Wenn es um den Euro und das Britische Pfund geht, spielt oft der Brexit die Hauptrolle. Selbst zu Coronazeiten dominiert der Aus- tritt der Briten aus der EU das Geschehen beider Währungen. EUR/GBP tendiert seit Ausbruch der Pandemie freundlich. Während der Marktverwerfungen von März schnellte der Eurokurs rapide nach oben, beruhigte sich aber schnell wieder, als klar war, dass die Notenbanken alles unternehmen würden, um ein Überspringen der realwirtschaftlichen Krise auf das Finanzsystem zu verhindern. Seitdem bestimmen wieder verstärkt Konjunkturdaten das Geschehen. Auch hier behält die Eurozone gegenüber dem Königreich die Oberhand.

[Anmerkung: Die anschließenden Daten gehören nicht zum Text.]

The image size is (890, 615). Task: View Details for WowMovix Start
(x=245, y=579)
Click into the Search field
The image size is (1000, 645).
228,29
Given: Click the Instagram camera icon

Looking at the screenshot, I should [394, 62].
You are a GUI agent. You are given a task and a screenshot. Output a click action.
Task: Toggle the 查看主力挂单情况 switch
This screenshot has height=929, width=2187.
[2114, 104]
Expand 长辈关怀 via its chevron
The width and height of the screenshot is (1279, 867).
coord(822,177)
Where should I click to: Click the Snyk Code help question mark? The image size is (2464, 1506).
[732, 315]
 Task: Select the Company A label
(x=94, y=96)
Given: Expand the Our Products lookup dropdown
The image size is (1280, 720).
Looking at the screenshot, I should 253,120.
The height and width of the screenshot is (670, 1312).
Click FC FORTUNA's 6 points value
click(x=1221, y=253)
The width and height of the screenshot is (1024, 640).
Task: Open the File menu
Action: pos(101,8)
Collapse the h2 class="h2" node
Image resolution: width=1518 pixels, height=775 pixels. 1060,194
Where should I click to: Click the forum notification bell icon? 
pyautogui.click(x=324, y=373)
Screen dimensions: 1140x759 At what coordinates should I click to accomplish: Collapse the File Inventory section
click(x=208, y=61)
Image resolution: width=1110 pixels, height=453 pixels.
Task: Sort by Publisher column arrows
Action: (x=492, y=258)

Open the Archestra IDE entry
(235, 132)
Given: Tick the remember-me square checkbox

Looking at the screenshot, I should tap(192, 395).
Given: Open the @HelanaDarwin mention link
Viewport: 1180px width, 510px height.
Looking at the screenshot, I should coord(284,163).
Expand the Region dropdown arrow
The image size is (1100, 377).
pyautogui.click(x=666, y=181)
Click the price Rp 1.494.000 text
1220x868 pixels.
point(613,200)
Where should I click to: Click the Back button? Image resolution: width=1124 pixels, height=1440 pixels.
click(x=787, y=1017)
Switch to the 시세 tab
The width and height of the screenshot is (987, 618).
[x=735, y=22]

Risiken für das Pfund überwiegen

Allein der Juni bot eine Reihe schlechter Nachrichten für das Britische Pfund: Das BIP entwickelte sich schlecht, und auch das verarbeitende Gewerbe brach dramatisch ein. Positive Signale gab es dagegen vom Einzelhandel. Innerhalb der Eurozone sorgten vor allem die guten Einkaufsmanagerindizes und die für Mai geringer als erwartet ausgefallene Arbeitslosenquote für gute Stimmung. Der nahende Brexit dürfte mit oder ohne vertragliche Regelung für Großbritannien größere Risiken bergen. EUR/GBP dürfte daher noch länger unterstützt bleiben. Wohin die Reise gehen kann, hat der deutliche Anstieg der Gemeinschaftswährung im März gezeigt. Das Chance-Risiko-Profil scheint daher auf der Long-Seite günstiger zu sein.